Bythinella bicarinata
- Conservation status: Least Concern (IUCN 3.1)

Scientific classification
- Kingdom: Animalia
- Phylum: Mollusca
- Class: Gastropoda
- Subclass: Caenogastropoda
- Order: Littorinimorpha
- Family: Bythinellidae
- Genus: Bythinella
- Species: B. bicarinata
- Binomial name: Bythinella bicarinata (des Moulins, 1827)
- Synonyms: Bithynia moulinsii Dupuy, 1849 ; Bithinia moulinsii Dupuy, 1849 (lapsus); Bythinella (Brachypyrgula) bicarinata (Des Moulins, 1827) superseded combination; Bythinella (Bythinella) bicarinata (Des Moulins, 1827) alternative representation; Bythinella (Bythinella) dunkeri (Frauenfeld, 1857) alternative representation; Bythinella (Bythinella) pujolensis R. Bernasconi, 2000 alternative representation; Bythinella dunkeri (Frauenfeld, 1857); Bythinella lalindei Bernasconi, 2000; Bythinella poujolensis Bernasconi, 2000; Paludina bicarinata Des Moulins, 1827 (original combination); Paludinella (Bythinella) bicarinata (Des Moulins, 1827) superseded combination; Paludinella dunkeri Frauenfeld, 1857;

= Bythinella bicarinata =

- Authority: (des Moulins, 1827)
- Conservation status: LC
- Synonyms: Bithynia moulinsii Dupuy, 1849,, Bithinia moulinsii Dupuy, 1849 (lapsus), Bythinella (Brachypyrgula) bicarinata (Des Moulins, 1827) superseded combination, Bythinella (Bythinella) bicarinata (Des Moulins, 1827) alternative representation, Bythinella (Bythinella) dunkeri (Frauenfeld, 1857) alternative representation, Bythinella (Bythinella) pujolensis R. Bernasconi, 2000 alternative representation, Bythinella dunkeri (Frauenfeld, 1857), Bythinella lalindei Bernasconi, 2000, Bythinella poujolensis Bernasconi, 2000, Paludina bicarinata Des Moulins, 1827 (original combination), Paludinella (Bythinella) bicarinata (Des Moulins, 1827) superseded combination, Paludinella dunkeri Frauenfeld, 1857

Species of gastropod

Bythinella bicarinata is a species of very small freshwater snail, an aquatic gastropod mollusk in the family Bythinellidae.

== Shell description ==
The shell of this species measures about 2.2–2.6 mm long and has a pupoidal shape (shaped like a fly's puparium). In the population first described, there are two ribs running along the length of the shell; hence the scientific name bicarinata ("two-keeled").

== Distribution ==
This species was believed to be endemic to France and severely threatened with extinction. In 1996 it was classified as Critically Endangered (A1ce) by the IUCN, as its habitat – essentially the Fontaine de la Vierge and nearby springs in the Dordogne – was being affected by pollution and the local snail populations had declined more than 80% in the late 20th century.

== Genetics ==
However, analysis of mtDNA COI and nDNA ITS1 sequence data showed that the "typical" two-keeled Bythinella bicarinata are actually part of a clade widespread in central to northeastern France and nearby regions. Consequently, Bythinella dunkeri, Bythinella lalindei, Bythinella moulinsii and Bythinella poujolensis are now provisionally treated as junior synonyms of Bythinella bicarinata. These all lack the shell keels, though Bythinella lalindei and Bythinella poujolensis are otherwise essentially identical. The other two differ a bit more, though those described as Bythinella moulinsii are quite variable in size and shape. As the study proposing the synonymy applied the phylogenetic species concept which does not recognize subspecies, the question whether the other taxa are valid subspecies or simply local morphs remains unresolved.

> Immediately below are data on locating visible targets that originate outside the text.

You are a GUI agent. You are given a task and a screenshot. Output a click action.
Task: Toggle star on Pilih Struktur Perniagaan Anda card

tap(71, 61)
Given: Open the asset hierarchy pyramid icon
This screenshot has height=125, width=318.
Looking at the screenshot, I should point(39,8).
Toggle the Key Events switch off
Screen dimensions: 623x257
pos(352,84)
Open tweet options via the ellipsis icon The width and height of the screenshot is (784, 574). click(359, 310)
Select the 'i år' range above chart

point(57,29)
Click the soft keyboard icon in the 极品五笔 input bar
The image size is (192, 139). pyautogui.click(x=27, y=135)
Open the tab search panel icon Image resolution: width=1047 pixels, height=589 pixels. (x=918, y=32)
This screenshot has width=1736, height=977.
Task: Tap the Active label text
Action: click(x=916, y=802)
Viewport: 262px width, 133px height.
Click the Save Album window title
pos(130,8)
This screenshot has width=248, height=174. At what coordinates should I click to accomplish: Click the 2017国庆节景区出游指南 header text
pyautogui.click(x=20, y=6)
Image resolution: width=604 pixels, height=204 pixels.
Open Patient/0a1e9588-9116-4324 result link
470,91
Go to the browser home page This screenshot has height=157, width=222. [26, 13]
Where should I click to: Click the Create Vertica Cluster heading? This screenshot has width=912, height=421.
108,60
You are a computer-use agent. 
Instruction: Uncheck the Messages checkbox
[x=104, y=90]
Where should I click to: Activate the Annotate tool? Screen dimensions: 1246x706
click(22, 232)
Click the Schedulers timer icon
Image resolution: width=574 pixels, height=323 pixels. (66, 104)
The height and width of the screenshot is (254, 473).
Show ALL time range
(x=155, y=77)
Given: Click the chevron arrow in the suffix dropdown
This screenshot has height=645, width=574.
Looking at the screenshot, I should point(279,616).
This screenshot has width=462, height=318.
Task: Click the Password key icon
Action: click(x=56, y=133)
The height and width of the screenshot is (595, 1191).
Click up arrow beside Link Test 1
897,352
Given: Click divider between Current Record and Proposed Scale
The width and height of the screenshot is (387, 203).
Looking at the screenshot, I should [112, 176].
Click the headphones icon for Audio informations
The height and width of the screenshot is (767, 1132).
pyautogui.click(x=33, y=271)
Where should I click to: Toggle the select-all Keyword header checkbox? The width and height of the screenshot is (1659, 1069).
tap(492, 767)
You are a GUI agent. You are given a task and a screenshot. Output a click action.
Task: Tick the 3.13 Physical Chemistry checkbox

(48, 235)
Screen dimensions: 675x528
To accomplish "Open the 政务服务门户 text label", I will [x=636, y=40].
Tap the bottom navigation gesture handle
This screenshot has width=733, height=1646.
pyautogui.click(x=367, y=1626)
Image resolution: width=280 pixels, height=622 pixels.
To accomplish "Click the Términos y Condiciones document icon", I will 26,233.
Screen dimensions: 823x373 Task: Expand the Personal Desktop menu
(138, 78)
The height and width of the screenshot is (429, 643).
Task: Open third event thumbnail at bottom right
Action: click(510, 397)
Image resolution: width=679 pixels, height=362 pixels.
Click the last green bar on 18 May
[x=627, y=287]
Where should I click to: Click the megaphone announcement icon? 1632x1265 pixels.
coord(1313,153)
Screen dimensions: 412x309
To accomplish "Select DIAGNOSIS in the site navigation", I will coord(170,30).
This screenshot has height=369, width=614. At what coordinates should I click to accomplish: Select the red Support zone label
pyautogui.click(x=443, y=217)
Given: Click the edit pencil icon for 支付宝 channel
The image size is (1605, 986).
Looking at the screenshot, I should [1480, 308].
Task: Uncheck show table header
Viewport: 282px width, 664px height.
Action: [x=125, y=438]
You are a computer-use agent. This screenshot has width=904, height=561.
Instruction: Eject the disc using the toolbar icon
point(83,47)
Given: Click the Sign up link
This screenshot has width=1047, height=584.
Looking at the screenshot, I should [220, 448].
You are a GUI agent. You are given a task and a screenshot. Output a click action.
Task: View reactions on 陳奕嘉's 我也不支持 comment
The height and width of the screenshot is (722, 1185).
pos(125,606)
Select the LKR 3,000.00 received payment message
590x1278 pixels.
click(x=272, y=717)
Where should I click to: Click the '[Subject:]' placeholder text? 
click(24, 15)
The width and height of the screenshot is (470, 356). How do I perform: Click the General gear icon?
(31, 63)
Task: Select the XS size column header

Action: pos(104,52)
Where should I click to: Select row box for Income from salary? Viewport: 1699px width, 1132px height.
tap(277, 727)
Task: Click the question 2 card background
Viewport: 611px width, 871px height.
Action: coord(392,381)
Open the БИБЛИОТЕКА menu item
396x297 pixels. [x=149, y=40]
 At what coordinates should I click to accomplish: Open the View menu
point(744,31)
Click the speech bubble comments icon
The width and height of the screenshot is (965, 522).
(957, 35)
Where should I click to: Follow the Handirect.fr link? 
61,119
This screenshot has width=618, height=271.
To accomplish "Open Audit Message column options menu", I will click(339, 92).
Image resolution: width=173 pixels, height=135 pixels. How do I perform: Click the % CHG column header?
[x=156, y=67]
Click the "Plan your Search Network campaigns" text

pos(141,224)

Considering the lack of the two-keeled phenotype outside the extreme southeastern end of the range of Bythinella bicarinata and the fact that the region where it occurs is at the very limits of the range, it is probably advisable to recognize several subspecies. In any case, Bythinella bicarinata in the loose sense is not globally threatened. The populations from Belgium and western Germany described as Bythinella dunkeri were in 1996 classified as Vulnerable (B1+2c), as they were known from less than ten freshwater springs which are affected by pollution. Given that they occur at the other end of the species' range and are consistently most distinct morphologically from the "keeled" specimens, they might also warrant recognition as subspecies.